歴代の江戸幕府の15人の将軍のうちでは、徳川慶喜(77歳)に継ぐ長寿です。

慶喜の場合は、最後の将軍として、若いころに大政奉還などの大仕事がありましたが、その後は将軍の重責はなくなりました。明治になってからは趣味の絵画などを楽しめる悠々自適の生活を40年以上もできたようですから、長生きできたのも納得できます。

しかし、家康の場合は、若いころから苦労続きです。8歳から19歳までの人質生活、その後の生死を争う数々の戦い、59歳のときには天下分け目の関ヶ原の戦いなど、人並み以上にストレスの募る生活を送っていたのです。
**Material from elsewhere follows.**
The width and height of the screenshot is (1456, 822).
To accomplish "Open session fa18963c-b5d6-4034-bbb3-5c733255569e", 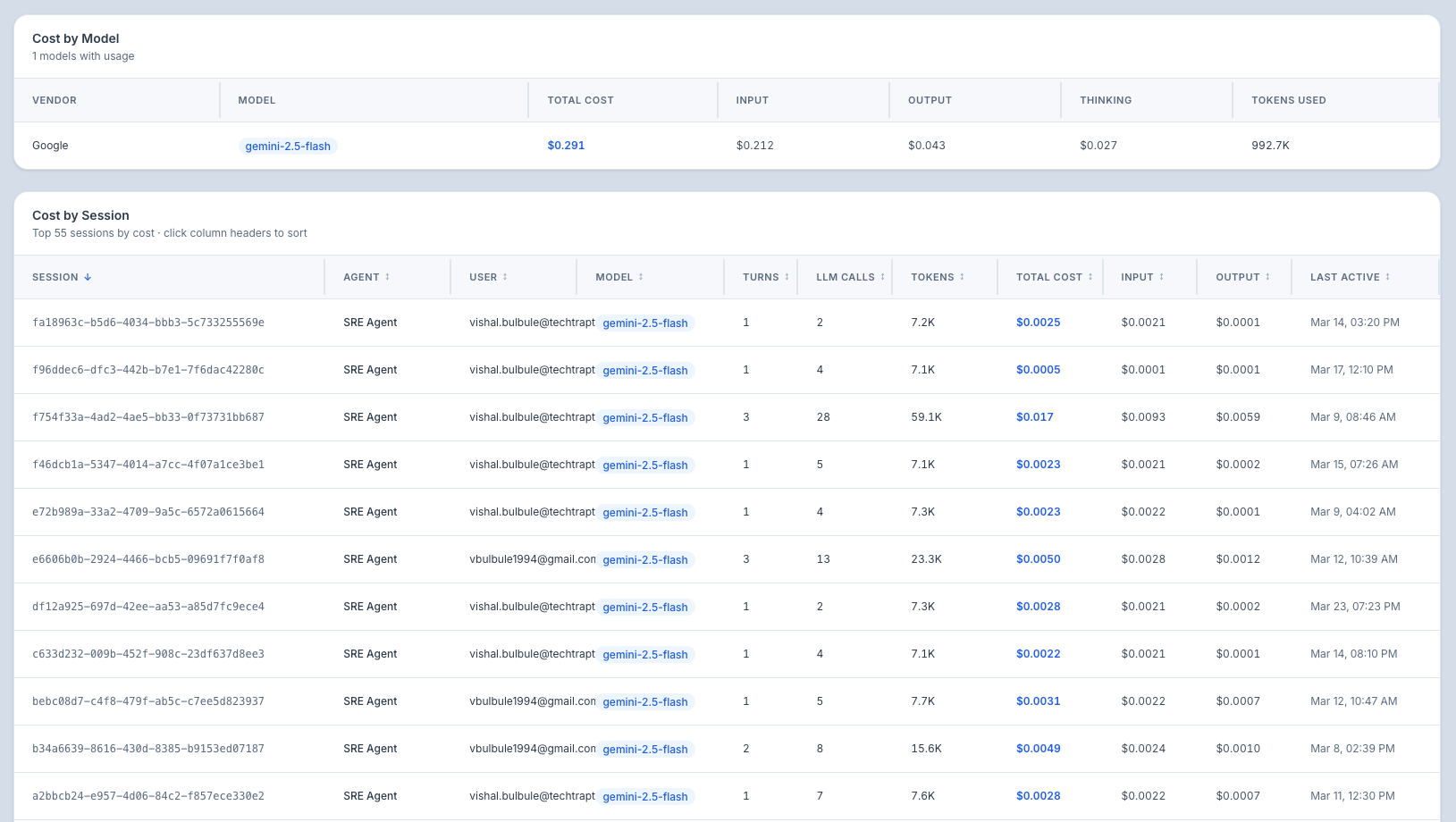I will tap(148, 323).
62歳で江戸幕府を開いた家康は、2年後にわが子秀忠の将軍職を譲るのですが、引退して大御所としてのんびりと余生を送りたかったのでしょう。

では、若いころから苦労続きの家康は、なぜ長寿だったのでしょうか。

PR

家康の健康法(食事)

実は、家康は健康法や医学に通じて、漢方薬を自分で調合するなど、独自の健康法を実践していたそうです。

まずは節度のある食事

家康の人質時代が長く、庶民の苦しみを見てきていたからか、天下人になってからも、ぜいたくは慎んでいました。

庶民が日頃食するような麦飯と焼ミソで節食をしていたのです。麦は低カロリーでビタミンB1や繊維質、カルシウム、鉄分などを豊富に含み、糖尿病の予防にもなります。

それに生まれ故郷の三河のいわしの丸干しが大好きでした。いわしは、血液の流れをよくするDHAやEPA、骨や歯を丈夫にするカルシウムやビタミンDが豊富に含まれます。

けれども、肉も食べていました。仏教思想から四つ足の動物は禁食されていましたが、鶏肉は食べていました。四足ではあるけれども、兎は鳥と同じと解釈し食していたようです。

そのため、兎の長い耳を羽に見立て、数え方を「1羽、2羽」と今でも鳥と同じように数えますね。

鶏肉のモモ、胸肉、兎の肉は、牛や豚と比べカロリーが低く、脂質も低い。しかし、たんぱく質の成分量は高いという特徴があり、高齢者には適切な食材といえます。

家康の健康法(運動)

それに、常日頃の運動

家康は馬術、剣術、水練、鉄砲など武芸の達人であり、幼少の頃から高齢になっても絶えず体を鍛錬したのです。

70歳のころ、鉄砲で200メートル先の的に命中させたという逸話もあり、視力も衰えていなかったようです。

70歳を過ぎても水泳をやり、75歳で死ぬ直前まで鷹狩りに行っています。鷹狩は1000回以上も行ったそうです。

民情視察、軍事訓練という目的はありましたが、早起きして野を駆け巡るために足腰の鍛錬だけでなく、ストレス解消にもなったでしょう。

冒頭にあげた、東照公(家康)の遺訓も、よくよく味わって読んでみれば、ストレス回避のためには適しており、長寿のための人生訓とも言えます。